> _Stored data_:
◇ ◇ ◇ ◇
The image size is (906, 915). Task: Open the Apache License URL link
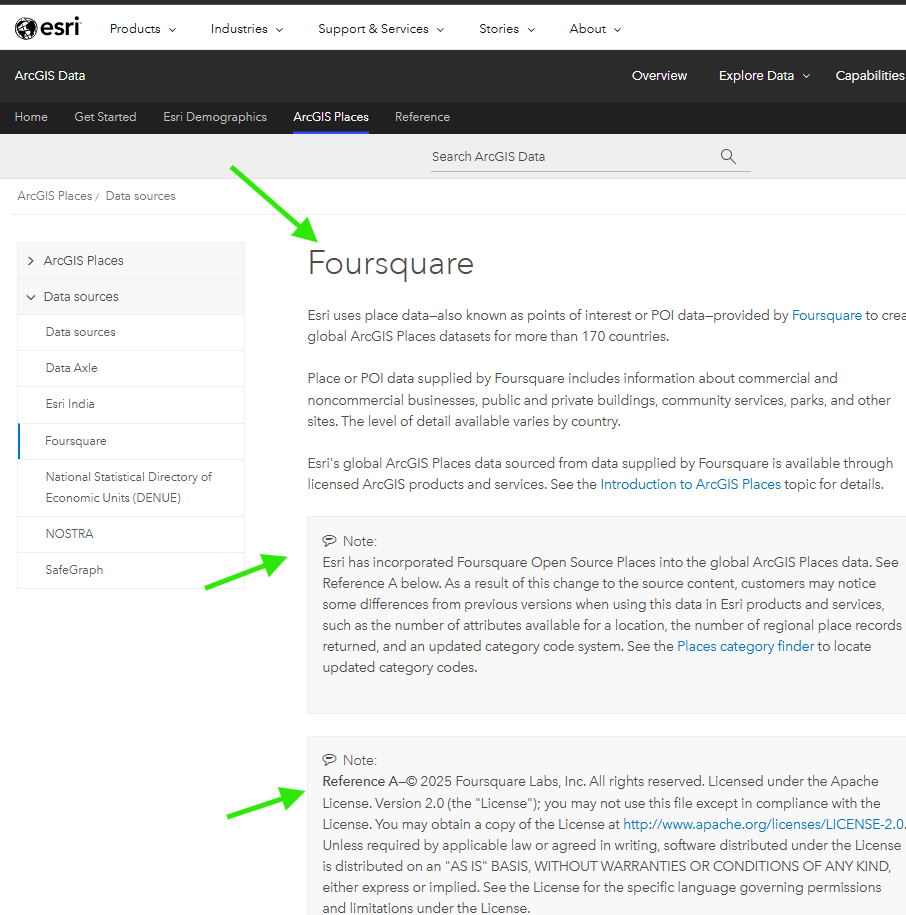(763, 825)
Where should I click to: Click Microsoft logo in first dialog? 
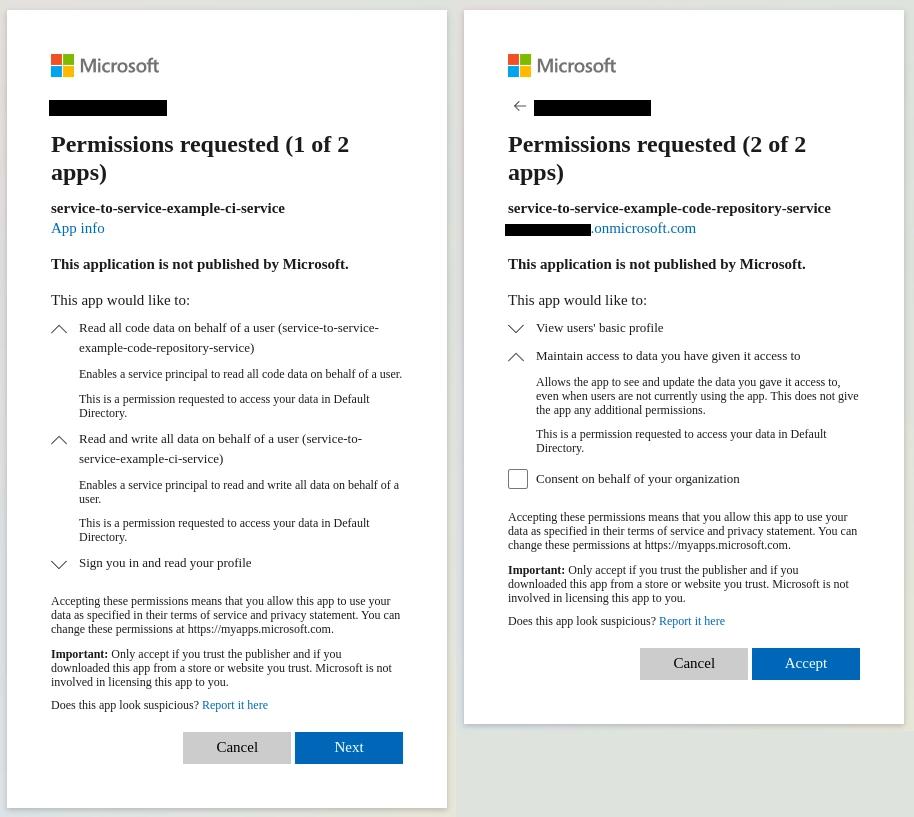pos(105,66)
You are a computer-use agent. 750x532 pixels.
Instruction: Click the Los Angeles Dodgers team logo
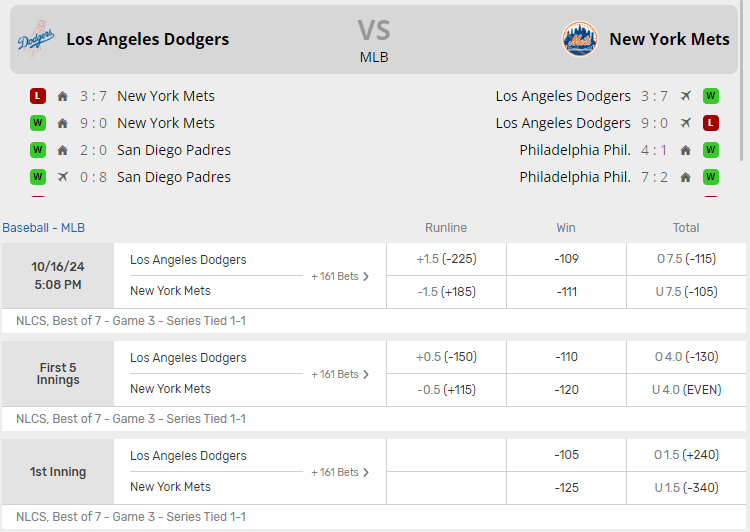click(x=36, y=39)
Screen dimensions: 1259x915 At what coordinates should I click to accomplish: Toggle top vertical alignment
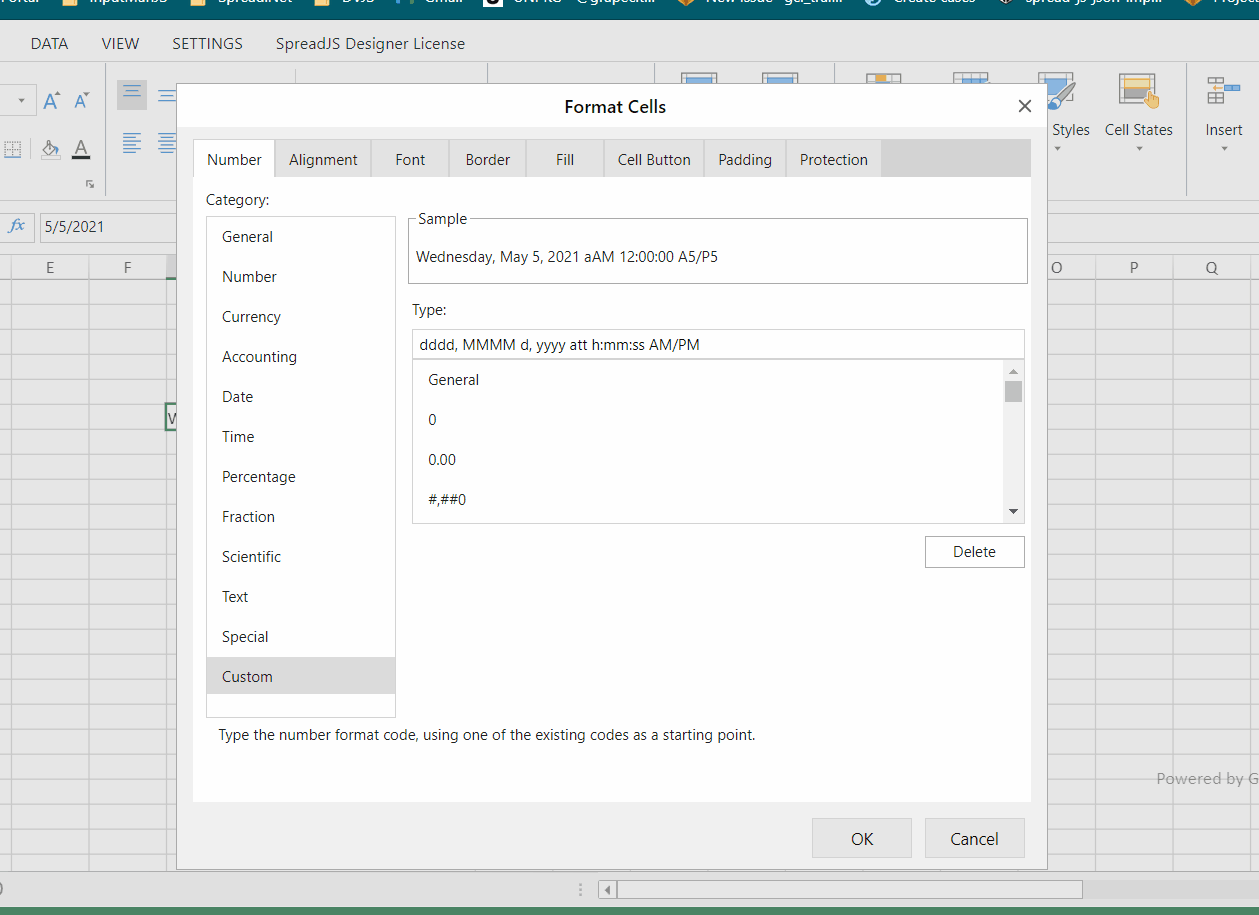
◇ ◇ ◇ ◇
> _Action item_: Only the text of the records belongs in the answer; reproduce it verbatim, with no pictures.

> _Task solution_:
The image size is (906, 915). Task: Open the Apache License URL link
(763, 825)
Where should I click to: Click Microsoft logo in first dialog? 
pos(105,66)
You are a computer-use agent. 750x532 pixels.
Instruction: Click the Los Angeles Dodgers team logo
click(x=36, y=39)
Screen dimensions: 1259x915 At what coordinates should I click to accomplish: Toggle top vertical alignment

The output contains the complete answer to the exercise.